▶ **Materials provided**
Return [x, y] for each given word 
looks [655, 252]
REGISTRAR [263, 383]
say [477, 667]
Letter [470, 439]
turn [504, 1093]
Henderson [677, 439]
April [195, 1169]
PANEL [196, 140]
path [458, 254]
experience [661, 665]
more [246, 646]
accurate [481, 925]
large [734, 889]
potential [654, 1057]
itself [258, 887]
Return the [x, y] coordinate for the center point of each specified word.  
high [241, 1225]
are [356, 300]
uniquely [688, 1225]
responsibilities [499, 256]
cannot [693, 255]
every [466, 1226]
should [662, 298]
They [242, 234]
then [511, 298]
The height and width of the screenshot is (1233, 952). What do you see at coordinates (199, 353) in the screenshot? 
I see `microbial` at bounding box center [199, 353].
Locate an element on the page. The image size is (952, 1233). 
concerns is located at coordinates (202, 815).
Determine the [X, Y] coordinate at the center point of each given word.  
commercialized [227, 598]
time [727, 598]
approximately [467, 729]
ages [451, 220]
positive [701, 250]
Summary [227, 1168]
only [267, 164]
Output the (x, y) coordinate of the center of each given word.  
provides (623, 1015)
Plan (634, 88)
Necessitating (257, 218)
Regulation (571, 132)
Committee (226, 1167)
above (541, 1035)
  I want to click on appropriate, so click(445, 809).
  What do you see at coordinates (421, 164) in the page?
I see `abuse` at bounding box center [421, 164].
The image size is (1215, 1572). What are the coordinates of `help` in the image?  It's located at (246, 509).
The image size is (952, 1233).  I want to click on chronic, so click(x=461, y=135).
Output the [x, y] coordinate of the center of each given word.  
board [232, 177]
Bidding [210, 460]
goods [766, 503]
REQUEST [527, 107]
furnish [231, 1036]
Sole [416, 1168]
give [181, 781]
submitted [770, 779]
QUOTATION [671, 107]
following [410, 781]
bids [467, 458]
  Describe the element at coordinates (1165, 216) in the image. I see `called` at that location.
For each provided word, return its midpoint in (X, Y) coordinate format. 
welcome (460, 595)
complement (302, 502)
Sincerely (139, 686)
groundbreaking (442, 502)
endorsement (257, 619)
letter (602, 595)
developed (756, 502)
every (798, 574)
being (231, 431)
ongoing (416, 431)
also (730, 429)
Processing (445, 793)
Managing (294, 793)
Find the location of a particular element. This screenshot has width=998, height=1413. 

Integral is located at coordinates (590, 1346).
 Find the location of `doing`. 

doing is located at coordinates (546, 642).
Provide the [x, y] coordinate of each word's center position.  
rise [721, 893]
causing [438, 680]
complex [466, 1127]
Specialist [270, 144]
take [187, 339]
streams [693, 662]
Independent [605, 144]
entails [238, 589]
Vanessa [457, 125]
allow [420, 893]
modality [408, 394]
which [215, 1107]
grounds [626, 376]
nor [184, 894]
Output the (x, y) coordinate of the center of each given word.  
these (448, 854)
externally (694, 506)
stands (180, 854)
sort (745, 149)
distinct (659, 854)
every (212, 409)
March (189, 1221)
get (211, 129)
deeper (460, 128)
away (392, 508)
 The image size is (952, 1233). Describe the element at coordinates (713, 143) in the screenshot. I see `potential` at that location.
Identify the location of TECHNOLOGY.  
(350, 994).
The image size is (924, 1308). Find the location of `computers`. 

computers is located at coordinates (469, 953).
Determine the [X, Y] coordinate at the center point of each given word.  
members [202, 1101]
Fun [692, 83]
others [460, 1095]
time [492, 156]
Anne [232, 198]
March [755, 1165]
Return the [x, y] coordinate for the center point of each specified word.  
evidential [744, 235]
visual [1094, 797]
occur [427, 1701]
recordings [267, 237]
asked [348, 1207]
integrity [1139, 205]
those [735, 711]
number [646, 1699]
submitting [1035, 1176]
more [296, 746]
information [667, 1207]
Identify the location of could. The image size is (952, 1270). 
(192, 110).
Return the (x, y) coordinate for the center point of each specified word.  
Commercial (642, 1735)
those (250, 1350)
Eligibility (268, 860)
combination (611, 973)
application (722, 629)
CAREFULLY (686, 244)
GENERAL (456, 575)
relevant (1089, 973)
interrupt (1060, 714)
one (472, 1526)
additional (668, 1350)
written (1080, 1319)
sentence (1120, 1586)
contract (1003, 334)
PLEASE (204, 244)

▶ **Instructions to follow**
Can you change every "given word" in the listing to "listed word" and leave all other text as it is?

▶ **Output below**
Return [x, y] for each listed word 
looks [655, 252]
REGISTRAR [263, 383]
say [477, 667]
Letter [470, 439]
turn [504, 1093]
Henderson [677, 439]
April [195, 1169]
PANEL [196, 140]
path [458, 254]
experience [661, 665]
more [246, 646]
accurate [481, 925]
large [734, 889]
potential [654, 1057]
itself [258, 887]
Return the [x, y] coordinate for the center point of each specified word.  
high [241, 1225]
are [356, 300]
uniquely [688, 1225]
responsibilities [499, 256]
cannot [693, 255]
every [466, 1226]
should [662, 298]
They [242, 234]
then [511, 298]
The height and width of the screenshot is (1233, 952). What do you see at coordinates (199, 353) in the screenshot? 
I see `microbial` at bounding box center [199, 353].
Locate an element on the page. The image size is (952, 1233). 
concerns is located at coordinates (202, 815).
Determine the [X, Y] coordinate at the center point of each listed word.  
commercialized [227, 598]
time [727, 598]
approximately [467, 729]
ages [451, 220]
positive [701, 250]
Summary [227, 1168]
only [267, 164]
Output the (x, y) coordinate of the center of each listed word.  
provides (623, 1015)
Plan (634, 88)
Necessitating (257, 218)
Regulation (571, 132)
Committee (226, 1167)
above (541, 1035)
  I want to click on appropriate, so click(445, 809).
  What do you see at coordinates (421, 164) in the page?
I see `abuse` at bounding box center [421, 164].
The image size is (1215, 1572). What are the coordinates of `help` in the image?  It's located at (246, 509).
The image size is (952, 1233).  I want to click on chronic, so click(x=461, y=135).
Output the [x, y] coordinate of the center of each listed word.  
board [232, 177]
Bidding [210, 460]
goods [766, 503]
REQUEST [527, 107]
furnish [231, 1036]
Sole [416, 1168]
give [181, 781]
submitted [770, 779]
QUOTATION [671, 107]
following [410, 781]
bids [467, 458]
  Describe the element at coordinates (1165, 216) in the image. I see `called` at that location.
For each provided word, return its midpoint in (X, Y) coordinate format. 
welcome (460, 595)
complement (302, 502)
Sincerely (139, 686)
groundbreaking (442, 502)
endorsement (257, 619)
letter (602, 595)
developed (756, 502)
every (798, 574)
being (231, 431)
ongoing (416, 431)
also (730, 429)
Processing (445, 793)
Managing (294, 793)
Find the location of a particular element. This screenshot has width=998, height=1413. 

Integral is located at coordinates (590, 1346).
 Find the location of `doing`. 

doing is located at coordinates (546, 642).
Provide the [x, y] coordinate of each word's center position.  
rise [721, 893]
causing [438, 680]
complex [466, 1127]
Specialist [270, 144]
take [187, 339]
streams [693, 662]
Independent [605, 144]
entails [238, 589]
Vanessa [457, 125]
allow [420, 893]
modality [408, 394]
which [215, 1107]
grounds [626, 376]
nor [184, 894]
Output the (x, y) coordinate of the center of each listed word.  
these (448, 854)
externally (694, 506)
stands (180, 854)
sort (745, 149)
distinct (659, 854)
every (212, 409)
March (189, 1221)
get (211, 129)
deeper (460, 128)
away (392, 508)
 The image size is (952, 1233). Describe the element at coordinates (713, 143) in the screenshot. I see `potential` at that location.
Identify the location of TECHNOLOGY.  
(350, 994).
The image size is (924, 1308). Find the location of `computers`. 

computers is located at coordinates (469, 953).
Determine the [X, Y] coordinate at the center point of each listed word.  
members [202, 1101]
Fun [692, 83]
others [460, 1095]
time [492, 156]
Anne [232, 198]
March [755, 1165]
Return the [x, y] coordinate for the center point of each specified word.  
evidential [744, 235]
visual [1094, 797]
occur [427, 1701]
recordings [267, 237]
asked [348, 1207]
integrity [1139, 205]
those [735, 711]
number [646, 1699]
submitting [1035, 1176]
more [296, 746]
information [667, 1207]
Identify the location of could. The image size is (952, 1270). 
(192, 110).
Return the (x, y) coordinate for the center point of each specified word.  
Commercial (642, 1735)
those (250, 1350)
Eligibility (268, 860)
combination (611, 973)
application (722, 629)
CAREFULLY (686, 244)
GENERAL (456, 575)
relevant (1089, 973)
interrupt (1060, 714)
one (472, 1526)
additional (668, 1350)
written (1080, 1319)
sentence (1120, 1586)
contract (1003, 334)
PLEASE (204, 244)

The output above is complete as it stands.